## Exercise directions
In the text on the history of distillation, under what name does alcohol first appear in the Compendium Salerni?

## Text passage
'''

In a basic form the technique of distillation goes back to Babylonia in the fourth millennium BC when specially shaped clay pots, it is thought, were used to extract some small amounts of distilled alcohol through natural cooling, for the manufacture of perfumes. It is unlikely this device ever played a meaningful role in the history of the development of the still. Distillation seems to have been known by alchemists in Alexandria, around the 3rd century AD, who used alcohol only for the coloring of metal and sublimation and was not widely known.
The development of the still with cooled collector — necessary for the distillation of spirits — was an invention of Arab and Persian alchemists in the 8th or 9th centuries. In particular, Geber (Jabir Ibn Hayyan, 721–815) invented the alembic still, from which he observed heated wine released a flammable vapor, which he described as "of little use, but of great importance to science". Not much later the Al-Razi (864–930) described the distillation of alcohol and its use in medicine. By that time, distilled spirits were not just chemical products, but fairly popular beverages: the poet Abu Nuwas (d. 813) describes a wine that "has the color of rain-water but is as hot inside the ribs as a burning firebrand". The terms "alembic" and "alcohol", and possibly the metaphors "spirit" and aqua vitæ ("life-water") for the distilled product, can be traced to Middle Eastern alchemy.
Names like "life water" have continued to be the inspiration for the names of several types of beverages, like Gaelic whisky, French eaux-de-vie and possibly vodka. Also, the Scandinavian akvavit spirit gets its name from the Latin phrase aqua vitae.
Alcohol appears first in Europe in the mid 12th century among alchemists, who were more interested in medical "elixirs" than making gold from lead. It first appears under the name aqua ardens (burning water) in the Compendium Salerni from the medical school at Salerno. The recipe was written in code suggesting it was kept a secret. Taddeo Alderotti in his Consilia medicinalis refers to the "serpente" which is believed to have been the coiled tube of a still.
Paracelsus gave alcohol its modern name, taking it from the Arabic word which means "finely divided", in reference to what is done to wine. His test was to burn a spoonful without leaving any residue. Other ways of testing were to burn a cloth soaked in it without actually harming the cloth. In both cases to achieve this effect the alcohol had to have been at least 95 percent.
Claims on the origins of alcoholic beverages are controversial, often invoking national pride, but they are plausible after the 12th century when Irish whiskey, German Hausbrand and German Brandy can all be safely said to have arrived. These beverages would have had much lower alcohol content, around 40 percent, and had "universal" medicinal elixir application. After the mid 14th century, when distilled liquors were commonly applied as remedies for the Black Death, consumption of liquor rose dramatically in Europe. Around 1400 it was discovered how to distill spirits from beer and grain spirits (corn, barley, rye) and even sawdust was used to make alcohol, a much cheaper option than grapes. Thus began the "national" drinks of Europe: jenever (Belgium and the Netherlands), gin (England), schnapps (Germany), aquavit (Scandinavia), vodka (Russia and Poland), rakia (Balkans). The actual names only emerged in the 16th century but the drinks were well known.

'''

## Given records
'''

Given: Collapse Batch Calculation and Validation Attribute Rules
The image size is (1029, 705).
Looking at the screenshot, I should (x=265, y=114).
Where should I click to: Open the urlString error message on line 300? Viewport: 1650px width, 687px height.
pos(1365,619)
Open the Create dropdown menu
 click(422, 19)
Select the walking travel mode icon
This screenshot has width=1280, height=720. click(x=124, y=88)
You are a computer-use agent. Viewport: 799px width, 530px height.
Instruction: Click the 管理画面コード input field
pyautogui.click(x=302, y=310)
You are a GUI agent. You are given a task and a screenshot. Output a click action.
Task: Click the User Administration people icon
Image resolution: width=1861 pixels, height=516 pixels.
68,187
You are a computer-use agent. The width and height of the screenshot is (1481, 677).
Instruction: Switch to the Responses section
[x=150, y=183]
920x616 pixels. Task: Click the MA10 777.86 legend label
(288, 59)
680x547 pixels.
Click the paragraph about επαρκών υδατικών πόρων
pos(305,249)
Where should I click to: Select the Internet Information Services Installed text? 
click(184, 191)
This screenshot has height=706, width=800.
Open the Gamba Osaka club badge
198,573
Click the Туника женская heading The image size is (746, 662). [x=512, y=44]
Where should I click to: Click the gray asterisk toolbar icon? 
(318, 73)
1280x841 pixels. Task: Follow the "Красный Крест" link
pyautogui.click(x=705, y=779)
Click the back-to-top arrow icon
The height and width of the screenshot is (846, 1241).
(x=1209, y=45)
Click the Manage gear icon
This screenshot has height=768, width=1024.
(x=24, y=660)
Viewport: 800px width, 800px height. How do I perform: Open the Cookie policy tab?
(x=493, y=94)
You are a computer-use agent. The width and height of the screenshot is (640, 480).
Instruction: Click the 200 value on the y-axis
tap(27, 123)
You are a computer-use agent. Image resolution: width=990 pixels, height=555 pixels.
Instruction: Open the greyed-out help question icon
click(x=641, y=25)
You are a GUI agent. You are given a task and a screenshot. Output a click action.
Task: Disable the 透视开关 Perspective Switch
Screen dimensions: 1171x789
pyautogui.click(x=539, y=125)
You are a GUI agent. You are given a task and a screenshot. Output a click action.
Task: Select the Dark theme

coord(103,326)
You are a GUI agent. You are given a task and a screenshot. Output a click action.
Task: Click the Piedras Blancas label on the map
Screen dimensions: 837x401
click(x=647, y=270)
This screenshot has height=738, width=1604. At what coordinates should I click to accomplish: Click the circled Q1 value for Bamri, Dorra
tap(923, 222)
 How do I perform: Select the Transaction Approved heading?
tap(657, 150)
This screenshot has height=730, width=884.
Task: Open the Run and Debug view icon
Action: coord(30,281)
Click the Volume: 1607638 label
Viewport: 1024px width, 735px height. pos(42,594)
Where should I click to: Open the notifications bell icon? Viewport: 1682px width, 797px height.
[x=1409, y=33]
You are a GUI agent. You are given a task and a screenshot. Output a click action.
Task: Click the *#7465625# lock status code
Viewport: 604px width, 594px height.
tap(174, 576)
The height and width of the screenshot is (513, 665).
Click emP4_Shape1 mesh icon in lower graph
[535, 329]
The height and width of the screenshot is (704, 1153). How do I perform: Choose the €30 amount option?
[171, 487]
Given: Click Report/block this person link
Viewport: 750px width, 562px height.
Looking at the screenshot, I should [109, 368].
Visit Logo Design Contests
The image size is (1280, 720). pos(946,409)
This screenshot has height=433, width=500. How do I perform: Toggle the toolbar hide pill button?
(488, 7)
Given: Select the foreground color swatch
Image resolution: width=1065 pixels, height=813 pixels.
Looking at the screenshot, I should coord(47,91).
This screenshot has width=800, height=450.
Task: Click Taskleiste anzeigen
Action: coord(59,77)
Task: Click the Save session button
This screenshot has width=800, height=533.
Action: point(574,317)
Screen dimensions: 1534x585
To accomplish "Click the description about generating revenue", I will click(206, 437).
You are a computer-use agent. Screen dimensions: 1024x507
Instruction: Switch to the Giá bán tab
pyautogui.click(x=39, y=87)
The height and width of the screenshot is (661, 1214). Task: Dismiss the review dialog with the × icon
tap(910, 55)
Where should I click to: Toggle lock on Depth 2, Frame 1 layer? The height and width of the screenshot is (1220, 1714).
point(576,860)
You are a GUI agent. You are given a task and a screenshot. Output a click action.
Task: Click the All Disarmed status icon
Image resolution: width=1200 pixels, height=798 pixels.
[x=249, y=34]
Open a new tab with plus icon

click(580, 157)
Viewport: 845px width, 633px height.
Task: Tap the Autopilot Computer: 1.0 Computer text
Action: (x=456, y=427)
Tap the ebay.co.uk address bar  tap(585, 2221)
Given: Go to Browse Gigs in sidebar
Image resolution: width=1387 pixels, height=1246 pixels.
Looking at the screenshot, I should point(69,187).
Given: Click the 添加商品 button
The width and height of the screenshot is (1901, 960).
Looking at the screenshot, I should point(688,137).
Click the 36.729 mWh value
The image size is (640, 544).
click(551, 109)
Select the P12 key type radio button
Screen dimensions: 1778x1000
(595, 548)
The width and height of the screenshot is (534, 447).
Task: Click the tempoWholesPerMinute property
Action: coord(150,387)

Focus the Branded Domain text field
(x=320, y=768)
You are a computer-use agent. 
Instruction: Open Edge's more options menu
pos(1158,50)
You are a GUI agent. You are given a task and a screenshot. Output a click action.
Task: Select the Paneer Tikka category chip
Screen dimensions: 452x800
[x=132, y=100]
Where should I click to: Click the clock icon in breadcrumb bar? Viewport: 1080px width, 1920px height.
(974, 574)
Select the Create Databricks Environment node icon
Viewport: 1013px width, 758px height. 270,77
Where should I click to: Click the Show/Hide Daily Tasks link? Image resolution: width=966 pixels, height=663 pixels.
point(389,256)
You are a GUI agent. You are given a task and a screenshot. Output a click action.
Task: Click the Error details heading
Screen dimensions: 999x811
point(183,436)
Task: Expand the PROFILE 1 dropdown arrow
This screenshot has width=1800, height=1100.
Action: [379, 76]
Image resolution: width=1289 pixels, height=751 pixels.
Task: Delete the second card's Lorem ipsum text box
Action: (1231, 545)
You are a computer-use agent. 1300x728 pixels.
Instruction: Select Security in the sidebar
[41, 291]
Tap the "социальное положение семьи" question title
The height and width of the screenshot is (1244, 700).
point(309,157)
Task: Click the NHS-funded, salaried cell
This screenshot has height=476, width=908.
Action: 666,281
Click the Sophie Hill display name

'''

## Written reply
Aqua ardens (burning water)